Five years since my fourteen year old heart was crushed by my church. Five years since my narcissitic pastor was finally fired, after years (possibly a couple decades) of abusing his staff and raising a church that followed him in blind faith. Five years since the shit hit the fan and he was kicked out, only to get another job a few states over, in the same denomination, as he sued my family and put us through a nightmere of pain.
He's held that job. My fear was always that he had excelled. I wondered what his kids must have though. His daughter, who was a good friend of mine, and his son, who I came very close to dating right before everything, probably still think terrible things of my parents and I -- we brought him down, we were the reason he was fired, it was our fault.
But it's happened again. For the third time, this man who caused so much destruction, has been shown the door. What's more, he is barred from the denomination for good.
I should feel vindicated . . . shouldn't I?
I can't help but think of him differently now, five years out. A victim, perhaps, to an evil so intense, so supernatural, yet so close to our own breath.

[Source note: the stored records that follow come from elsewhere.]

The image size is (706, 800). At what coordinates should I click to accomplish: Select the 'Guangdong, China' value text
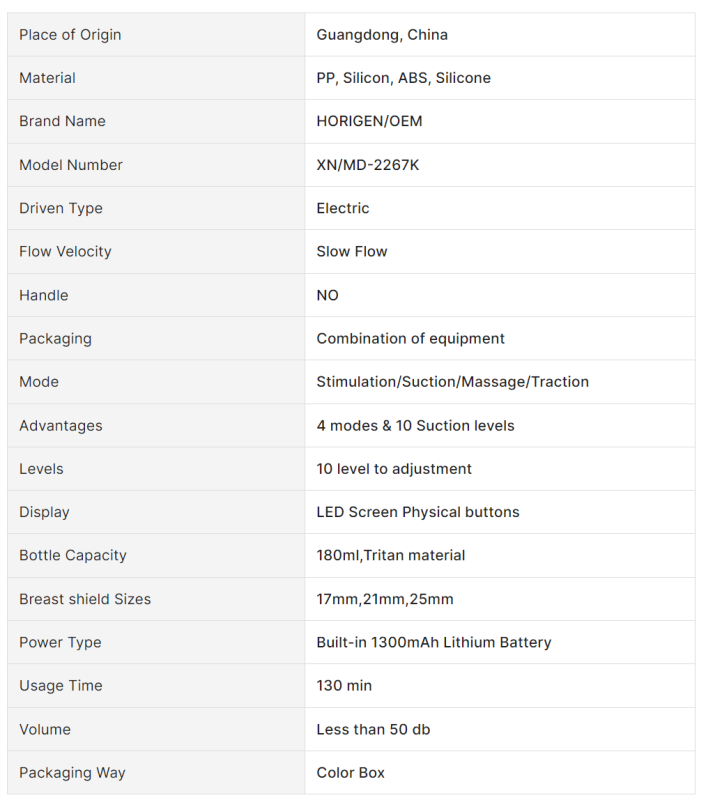tap(382, 35)
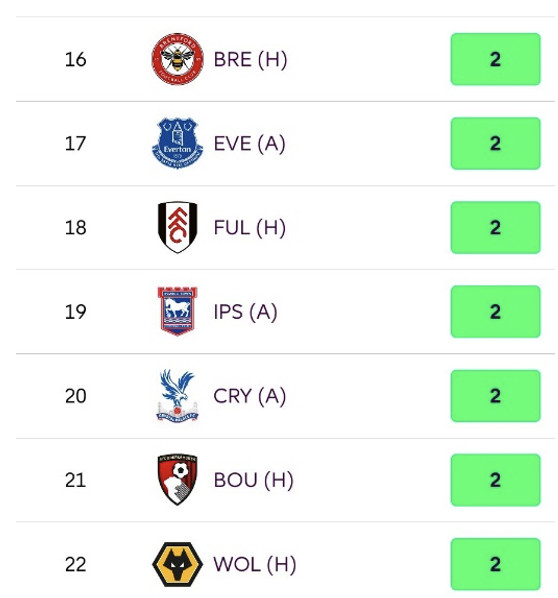This screenshot has height=598, width=558.
Task: Select the EVE (A) fixture label
Action: pos(249,144)
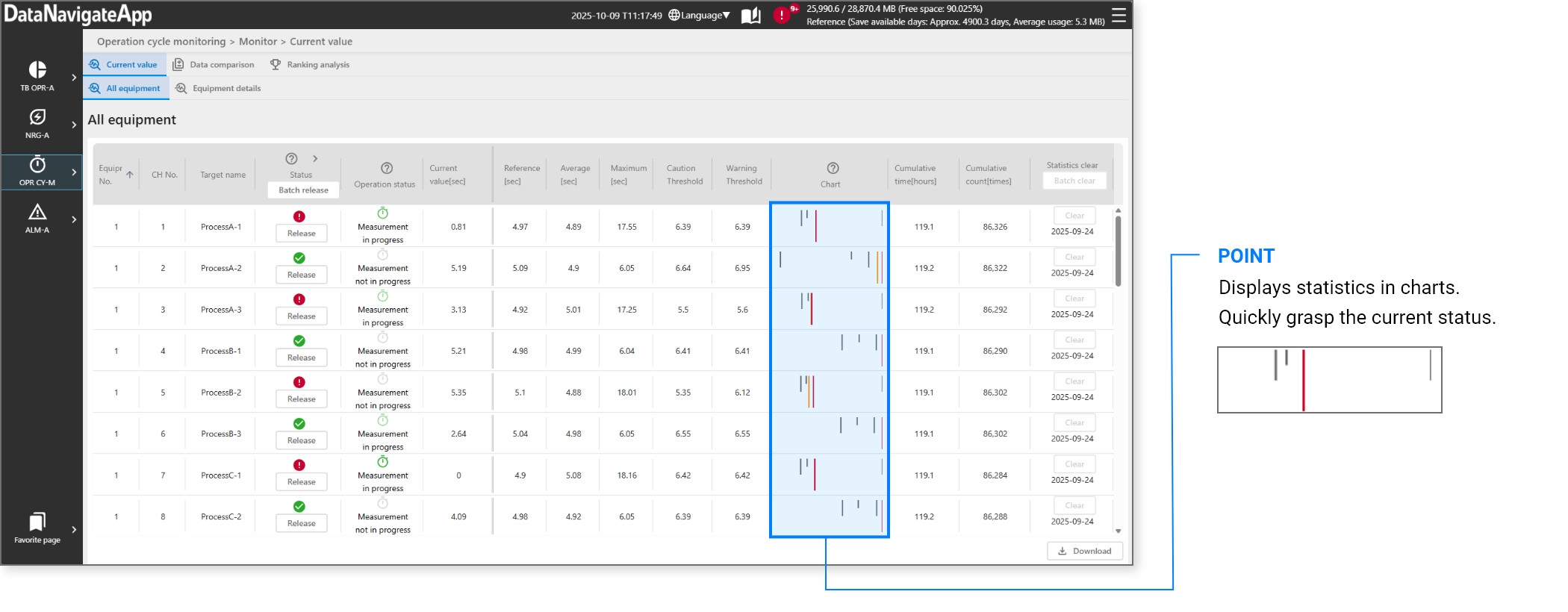Open the Favorite page bookmark icon
The image size is (1568, 612).
coord(37,522)
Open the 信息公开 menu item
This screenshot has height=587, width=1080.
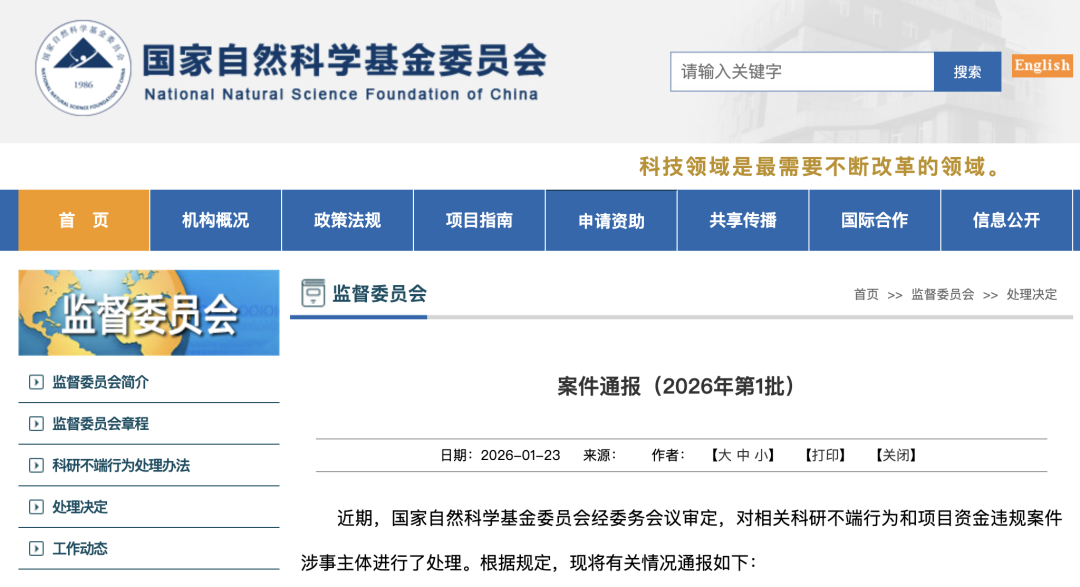pos(1006,220)
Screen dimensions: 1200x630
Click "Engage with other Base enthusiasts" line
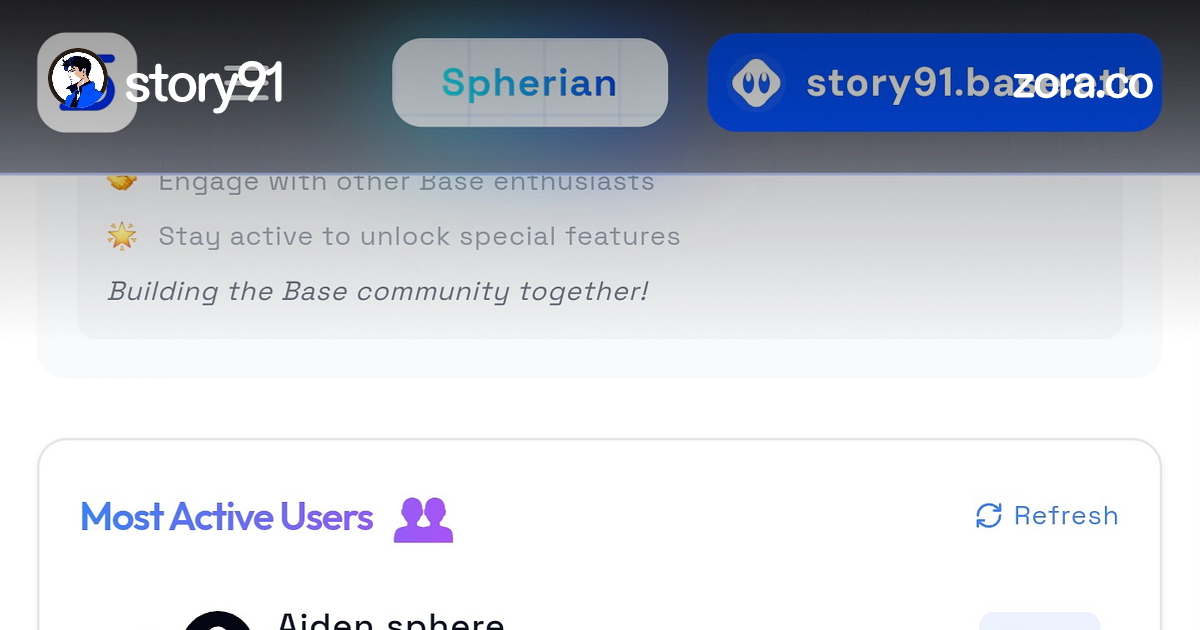tap(406, 182)
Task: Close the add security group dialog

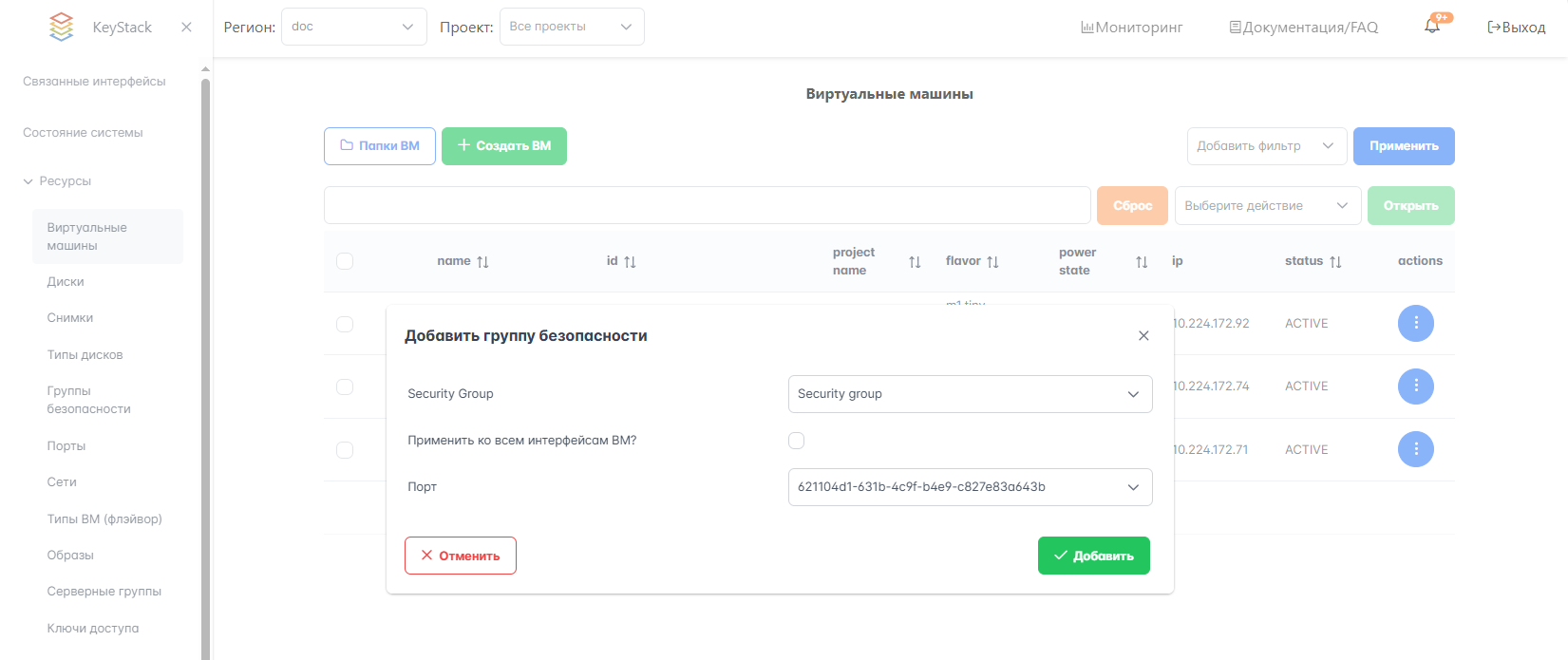Action: (x=1143, y=336)
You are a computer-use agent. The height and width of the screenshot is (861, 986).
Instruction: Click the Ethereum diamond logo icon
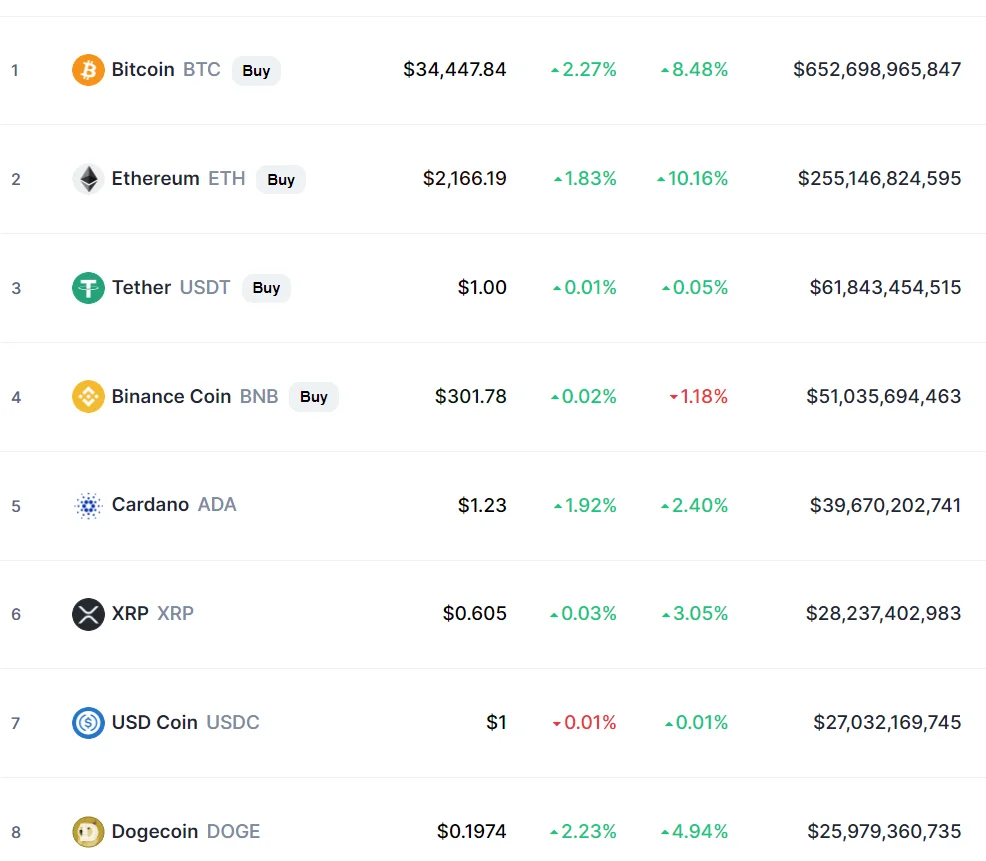88,179
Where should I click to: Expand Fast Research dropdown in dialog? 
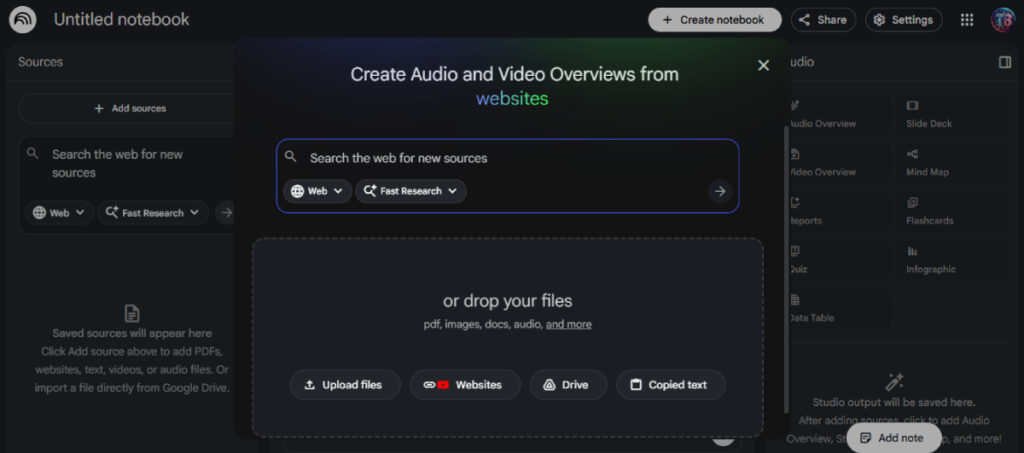point(411,191)
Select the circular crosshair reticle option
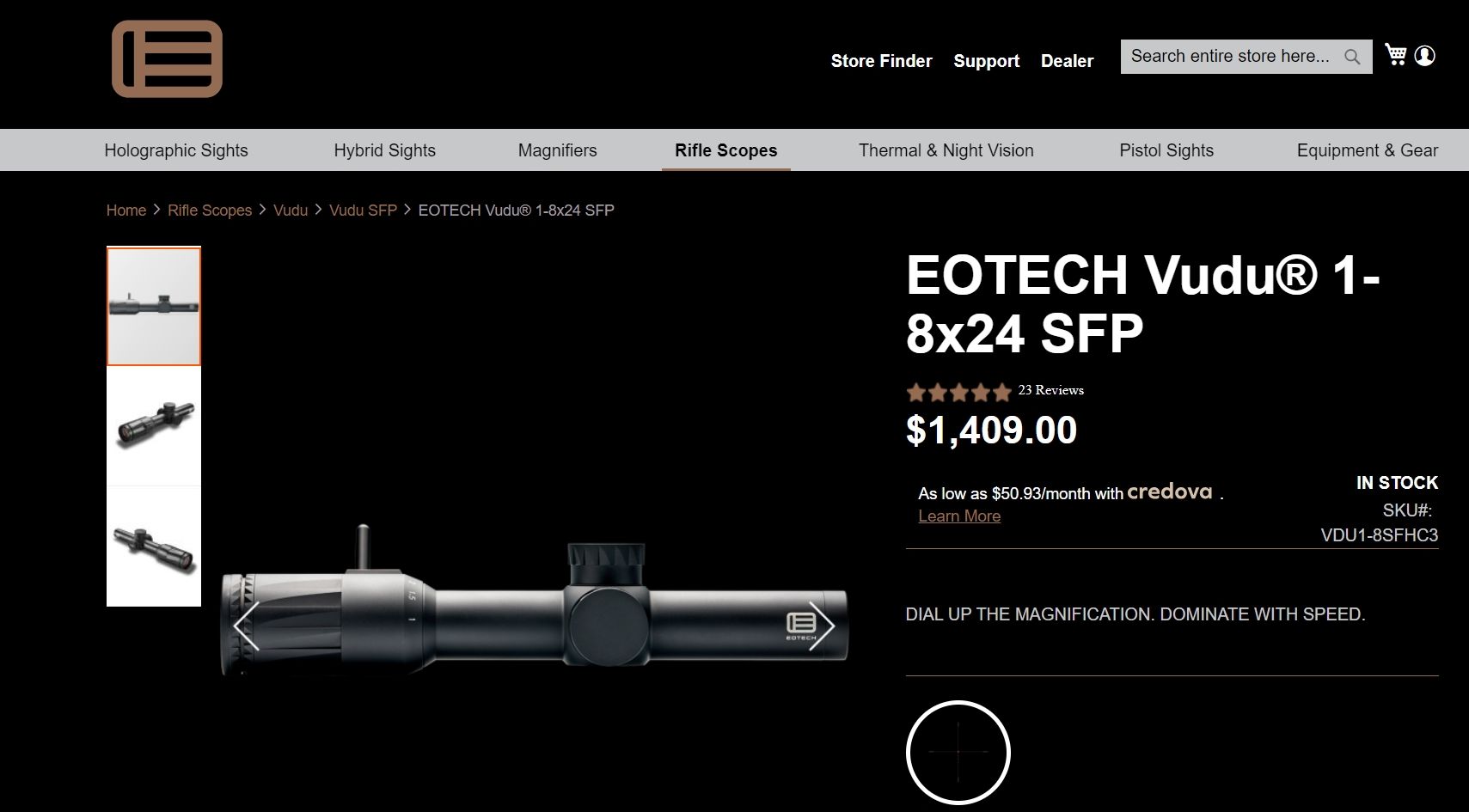The height and width of the screenshot is (812, 1469). tap(958, 752)
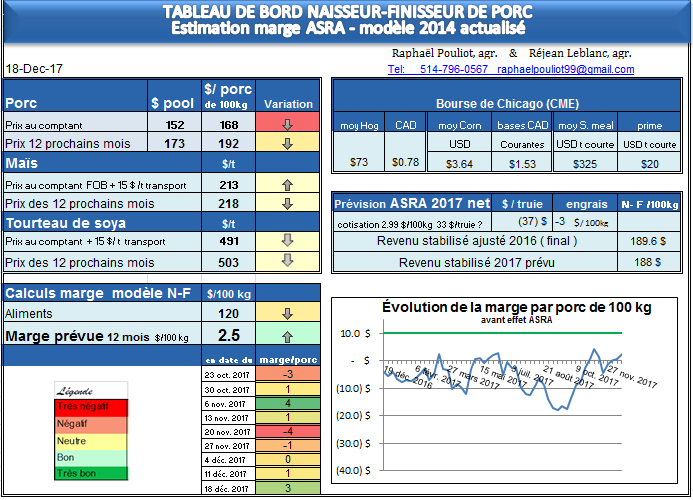This screenshot has height=500, width=693.
Task: Click the down arrow for soya prix au comptant
Action: coord(287,241)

This pattern of churches is quietly sweeping the nation, is it not? Most who have not actually had this destructive-like church experience that I, my family, and many, many others have may not believe it or hear about it, unless it happens to them or friends of theirs, but it is happening.
What is it? Why is it happening? Maybe I speak too strongly when I say this, but from where I'm standing, so much of this looks almost cult-like anymore. Regardless, the focus has left Christ entirely and has shifted somewhere way off-base, to a religion that is sold and pastors or elders who are worshipped instead of God. It's like the real meaning has been lost in the shuffle.
My question is why is this happening? Why has it become a pattern?
I hate to talk about "spiritual warfare" anymore because of my past experience with this term and the "forces" that it refers to. But I feel as though I almost can't escape it in regards to my ex-pastor.
Is it possible to be blinded by forces outside ourselves? To be so misdirected, we think what we are doing is right and honorable, even if we see the same actions as wron in others? Is it possible that something, some being, in a realm outside our own can have that kind of influence on us? Is it really possible that there is a battle so huge, that it is actually effecting the churches across our nation in the same way?
Or is the problem with my pastor merely a diagnosable narcissistic personality disorder? Is the similarity just some kind of trend, something that would have eventually happened in any church at this stage, like it should have been expected?